At the end of 2015, the Asset/Equity ratio (a proxy of investment leverage) was 10.5x, increasing sharply from 2008 level (3.7x). Such high level of leverage may pose elevated volatility in the Bank's capital structure in case of bonds or stock market revaluations, which are currently close to all-time highs. Historically, turbulent market conditions caused negative returns on the foreign investment portfolio (-6% in 2008 and -5.4% in 2010).
In order to quantify the potential losses from an equity depreciation or a bond drawdown in the coming years, we compare a base case scenario (Equity=+7.2% - Bond=0.6%), with two separate negative market environments (Equity=-7.8% - Bond=0.6% and Equity=+7.2% - Bond=-4.4%). On the one hand, the SNB would continue to post strong profits and therefore distribute the capped dividends to shareholders. On the other hand, bonds could have a much stronger negative impact in case of losses as a simple -5% bond drawdown (equivalent of a 1% Yield increase) may wipe out more than CHF 11bn (-1.9% of total Assets). Although this analysis is based on simple assumptions, it clearly shows how small negative market returns could have a remarkable impact on the Bank's profits.

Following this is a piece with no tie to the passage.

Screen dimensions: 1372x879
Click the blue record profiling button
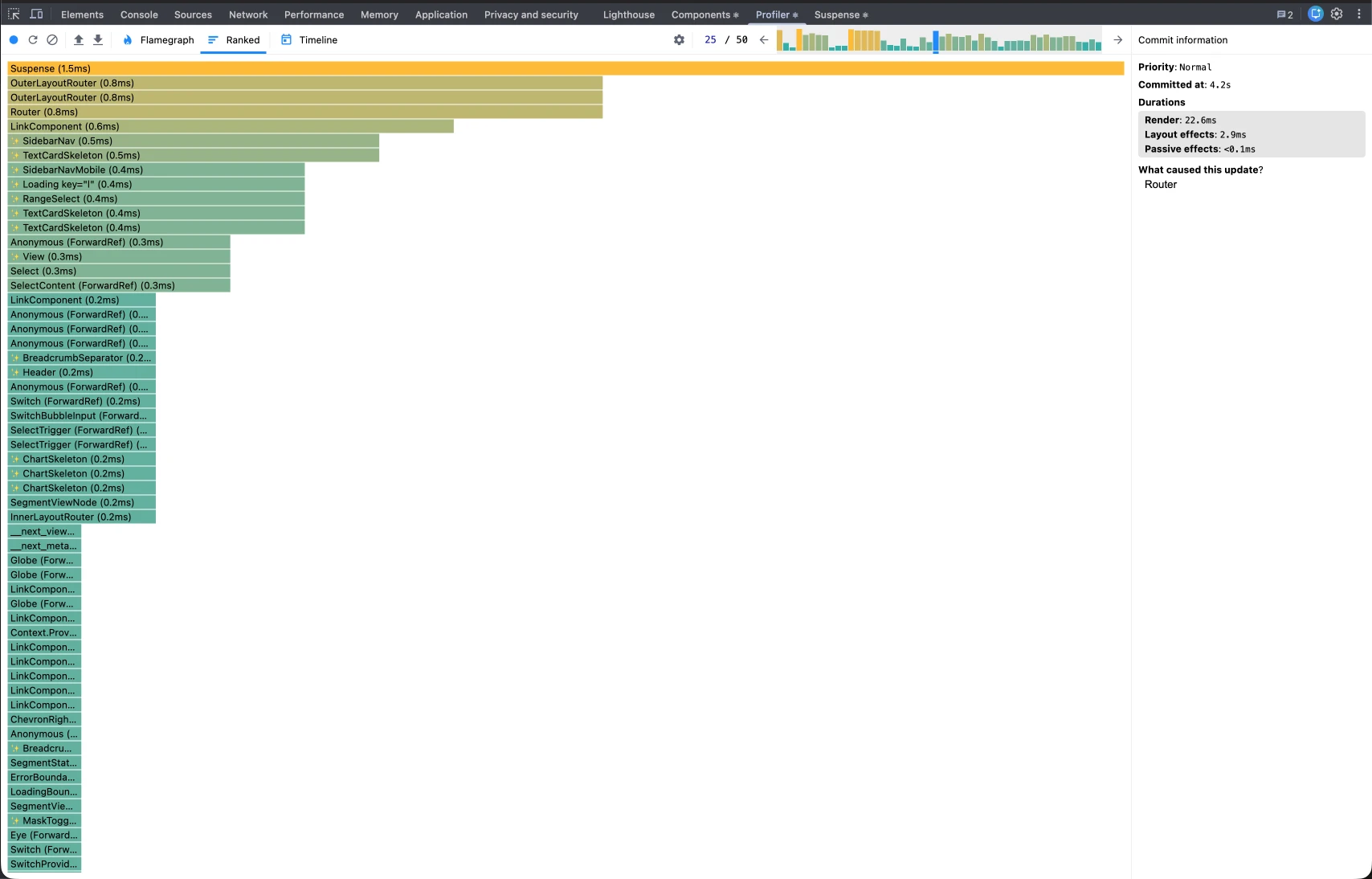(14, 40)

As the SNB is a private company, we analyze the probabilities to pay the 2016 dividend to shareholders. Starting from the 2015 asset allocation, we compute the profits for the SNB positions, by taking into account securities total returns and FX effects. Based on the market closure of 17th October 2016, we denote a positive return for gold, Swiss and bond positions, whilst the equity portfolio, estimated through the MSCI World Index, is down for the year. The total PnL was close to CHF 15bn. This number is supportive for the annual dividend and therefore investors should expect a profit distribution. However, we think that the current market movement (e.g. 62%) is way too high, as is showed in the SNB Profits vs 1Yr Fwd Returnchart. The analysis therefore reinforces the thesis that the stock is overvalued.

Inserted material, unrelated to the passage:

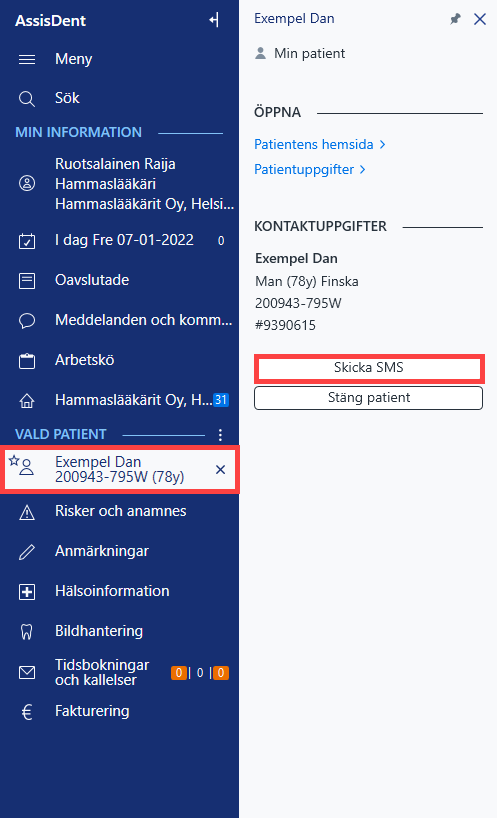This screenshot has height=818, width=497.
Task: Pin the Exempel Dan panel
Action: tap(455, 19)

A further check to identify the relative expensiveness of the SNB stock is a yield spread analysis with a basket of the safest Swiss stocks (Nestlé, Novartis, Roche), the SMI Index and the 30Yr Swiss Gov. Bond. By looking at the chart, we denote that the SNB dividend yield is currently lower than the yield of the selected basket of save stocks and of the SMI Index, whilst it still offers a good return compared to the Swiss 30Yr.
Conclusion and Trade Idea
Based on the previous analysis, we conclude that the SNB is currently trading at an unsustainable level which makes the current yield too low for shareholders. The stock is now discounting a good profit results for the year which translates in a higher probability of paying the capped annual dividend. However, it is worth mentioning that currently the market risk in equity and bond is elevated and could cause downward pressure on SNB profitability in the near future. By running a linear regression between SNB annual profits and future stock return, we can conclude that the recent surge in share prices could be justified by an annual profit 8x higher than our PnL estimate for 2016. Moreover, the current price movement is not supported by large volumes; this feature makes any fundamentally driven explanation less compelling.
Given the arguments provided in the article, we give a sellrecommendation with a target of CHF 1300 for the SNB stock price in the next 6-months. The target price implies a -26.7% return since the closure price on 17th October 2016.
Disclosure: I am/we are short SWZNF.